Plaintiff is a Czech born architect who, upon immigrating to the United States, eventually ceased practicing in the field, perhaps because he is not licensed to do so. In his spare time, he sketched a design for a high-rise building that featured the use of alternating concave and convex shapes, with elevator cores sticking out from the building’s roofline. He mailed out about 120 copies of his design, and stated he had given some in person presentations. He subsequently alleged that the Trump Palace and Trump Royale high-rise condos in Sunny Isles, Florida infringed his designs.
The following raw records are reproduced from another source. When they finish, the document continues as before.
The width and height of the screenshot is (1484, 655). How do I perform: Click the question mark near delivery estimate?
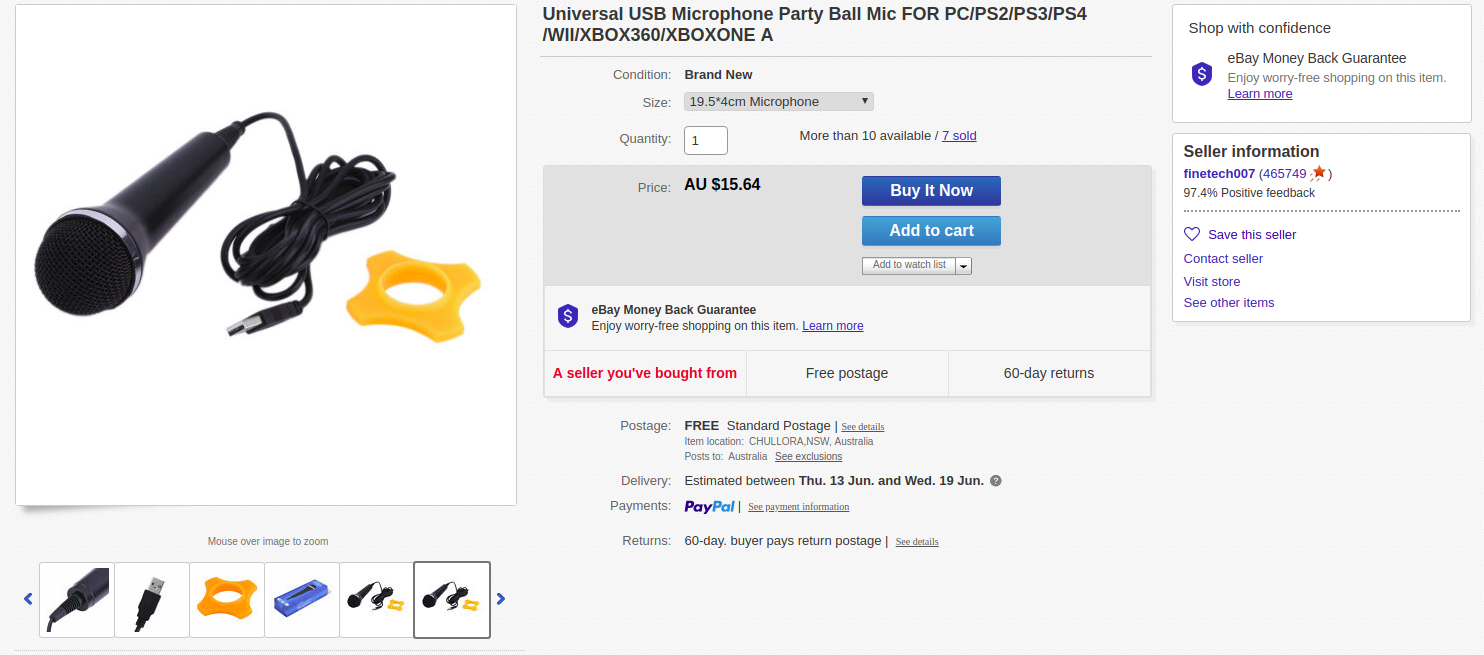(x=995, y=480)
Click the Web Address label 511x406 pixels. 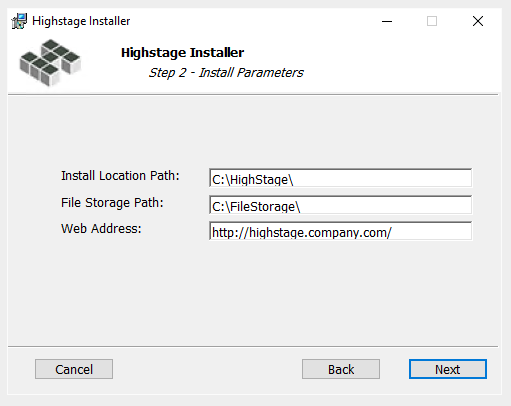coord(101,229)
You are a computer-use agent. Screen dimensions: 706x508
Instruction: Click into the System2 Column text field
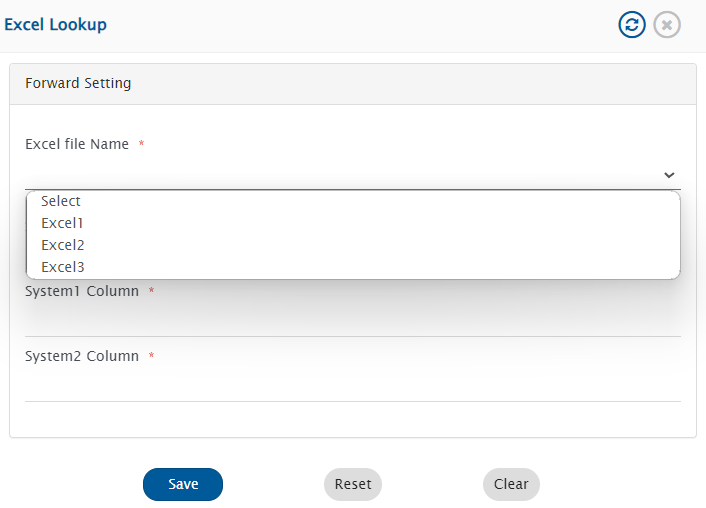352,386
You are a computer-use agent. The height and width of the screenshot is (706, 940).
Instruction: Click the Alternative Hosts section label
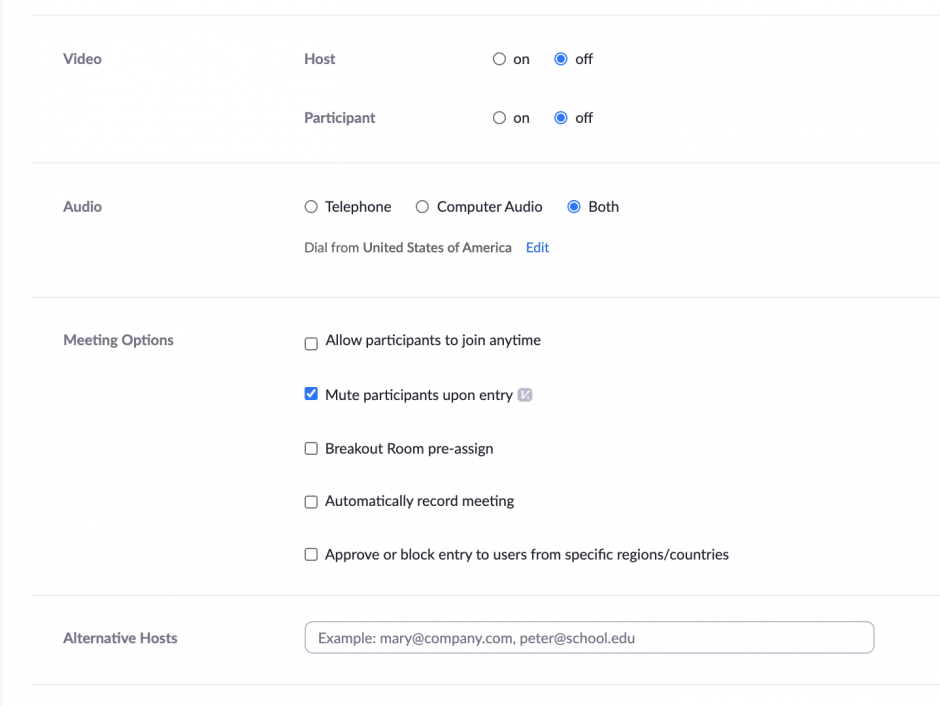[120, 638]
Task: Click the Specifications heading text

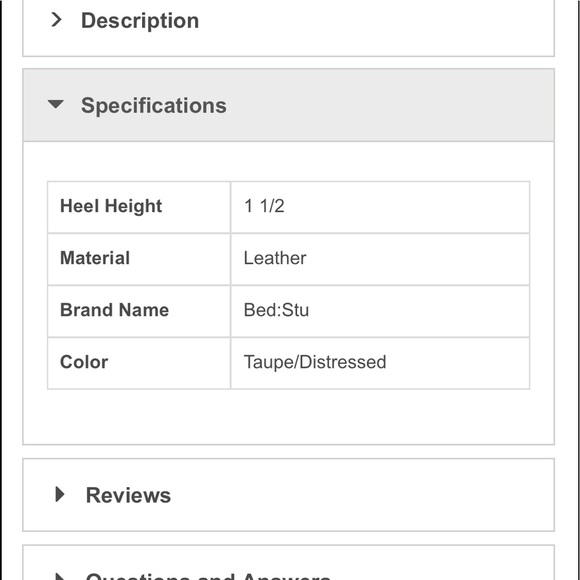Action: click(154, 106)
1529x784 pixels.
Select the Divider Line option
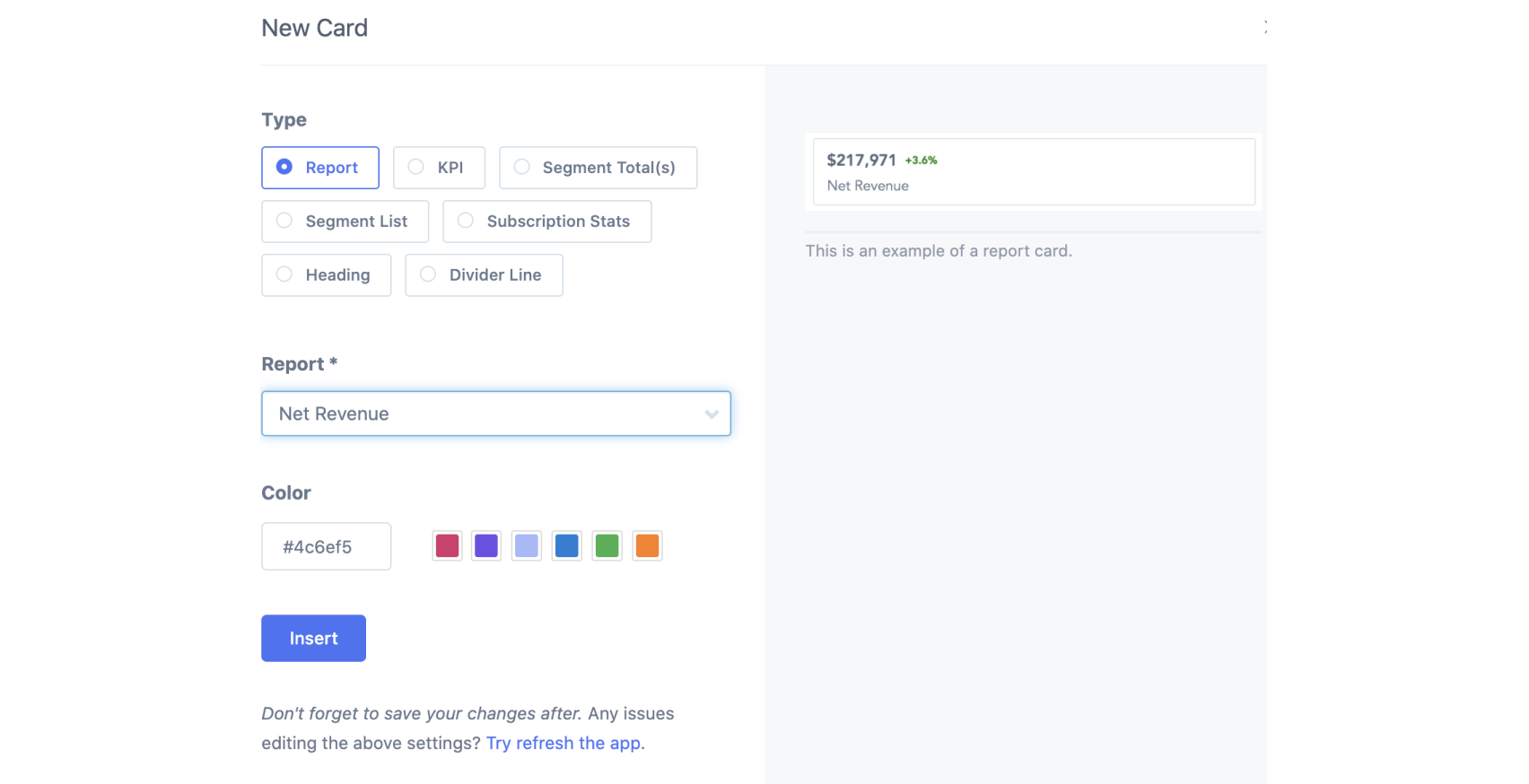pyautogui.click(x=484, y=275)
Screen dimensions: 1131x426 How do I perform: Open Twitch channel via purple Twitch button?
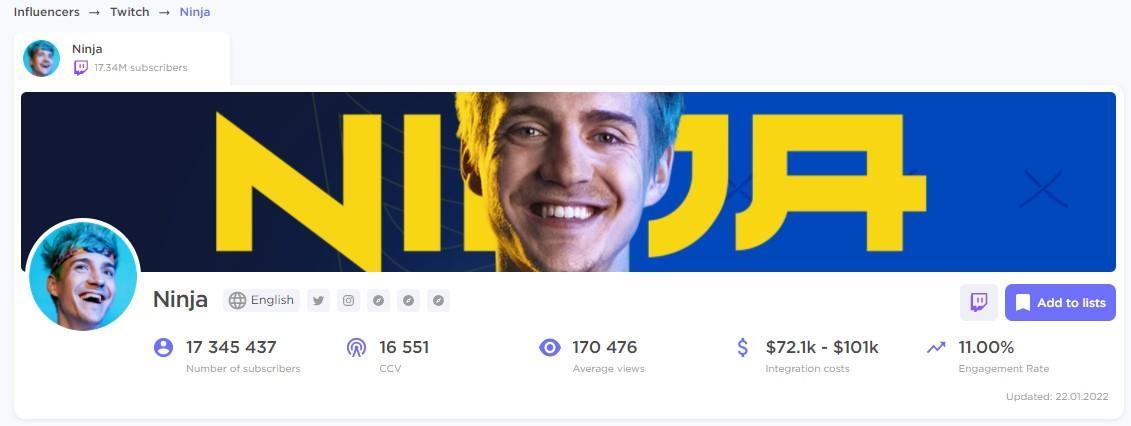click(x=979, y=302)
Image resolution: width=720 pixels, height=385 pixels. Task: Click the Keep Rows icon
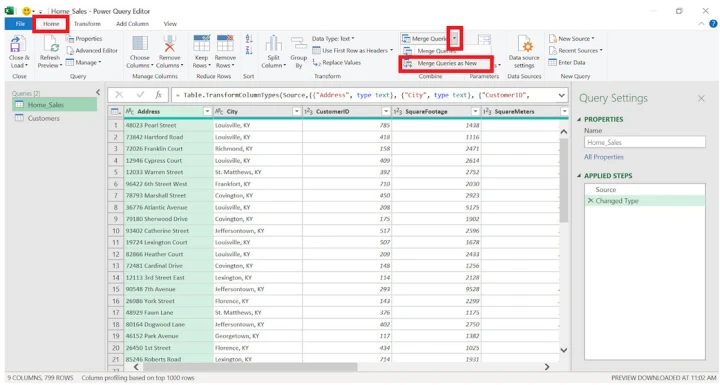coord(201,44)
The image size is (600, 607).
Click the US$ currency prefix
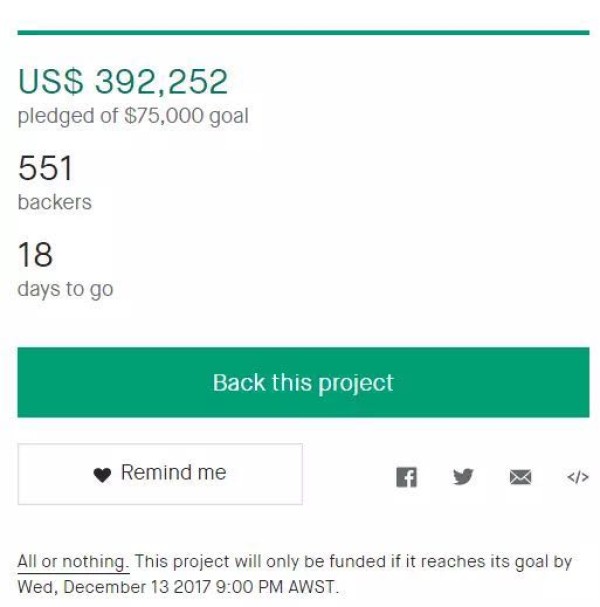tap(50, 81)
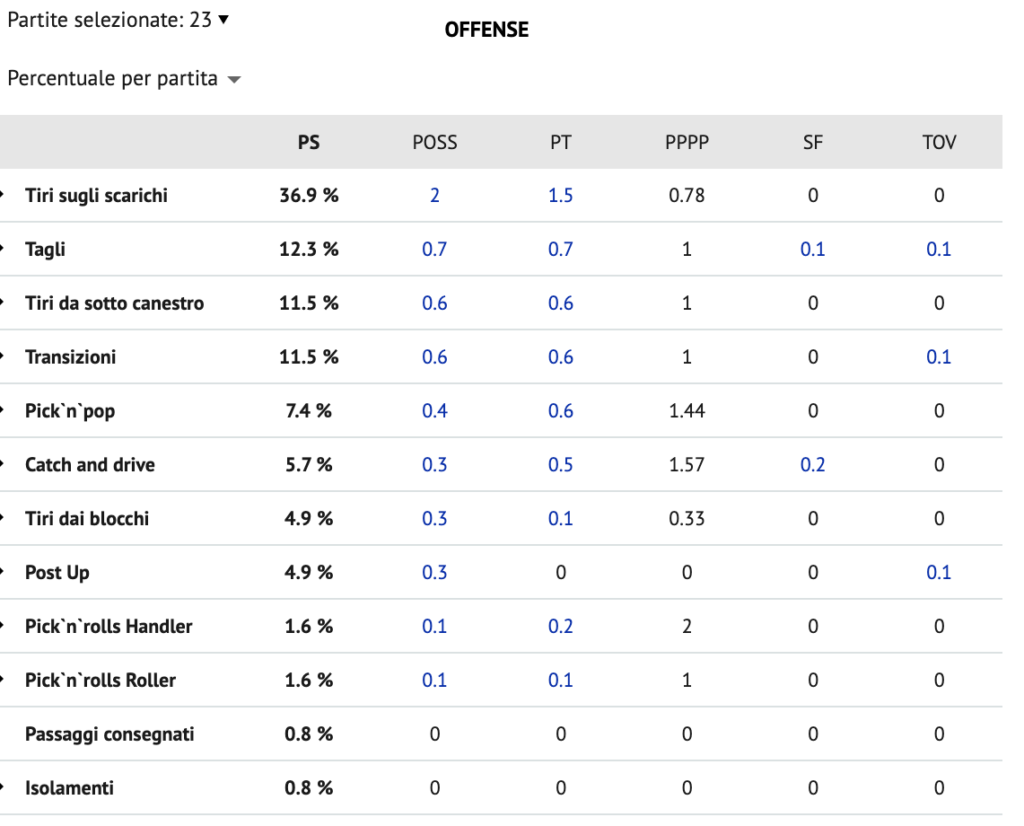Viewport: 1024px width, 826px height.
Task: Expand the Pick`n`pop row arrow
Action: pyautogui.click(x=3, y=410)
The trial court held there were disputed issues of fact about defendant’s access to plaintiff’s design, resting summary judgment on the ground that no reasonable jury properly instructed could find the two works were substantially similar in expression. The court of appeals helpful included copies of the parties’ designs in appendices to its opinion, so that readers may form their own opinion of the matter.
There are at least noteworthy legal points in Jude Wilson's opinion: (1) rejection of the Ninth Circuit’s extrinsic-intrinsic test; and (2) a proper construction of the scope of copyright in architectural plans. There is also a lengthy discussion of plaintiff’s repeated, hapless efforts to register his claims, that is worth reviewing for those who practice in the field, or who worry about the scope of registrations for derivative works.
On the first point, the court of appeals revisited the opinion in Herzog v. Castle Rock Entertainment, 193 F.3d 1241 (11th Cir. 1999)(per curiam). Herzog has always been an anomaly because the circuit per curiam adopted the district court’s opinion and did not write its own. I have seen many references to Herzog that gloss over this point. The point is important because the Herzog district court utilized the Ninth Circuit’s extrinsic-intrinsic test, announced in the 1977 Krofft opinion, and which has been transmogrified in the subsequent 31 years into a jurisprudence that is, at its best, unfathomable and bears no resemblance to basic principles of copyright law. Praise God that the Eleventh Circuit took the occasion in Oravec (pages 10-11 n.5 of the slip opinion) to hold” “We believe that the Herzog formulation is not useful in this case because the two tests ultimately merge into a single inquiry: whether a reasonable jury could find the competing designs substantially similar at the level of protected expression.” If only the Ninth Circuit could find its way to such a simple statement of the inquiry.
The other legal point worth noting (in the short space of a blog, that is) concerns the court of appeals' clear holding that registration of architectural plans or for other pictorial, graphic, and sculptural works "does not protect against the construction of a building based on copyrighted architectural plans; it only prohibits copying of the plans themselves." (page 20). This simple, but important principle is a result of the 1990 amendments protecting for the first time architectural works, and is followed rarely, regrettably. May this be the start of a correction.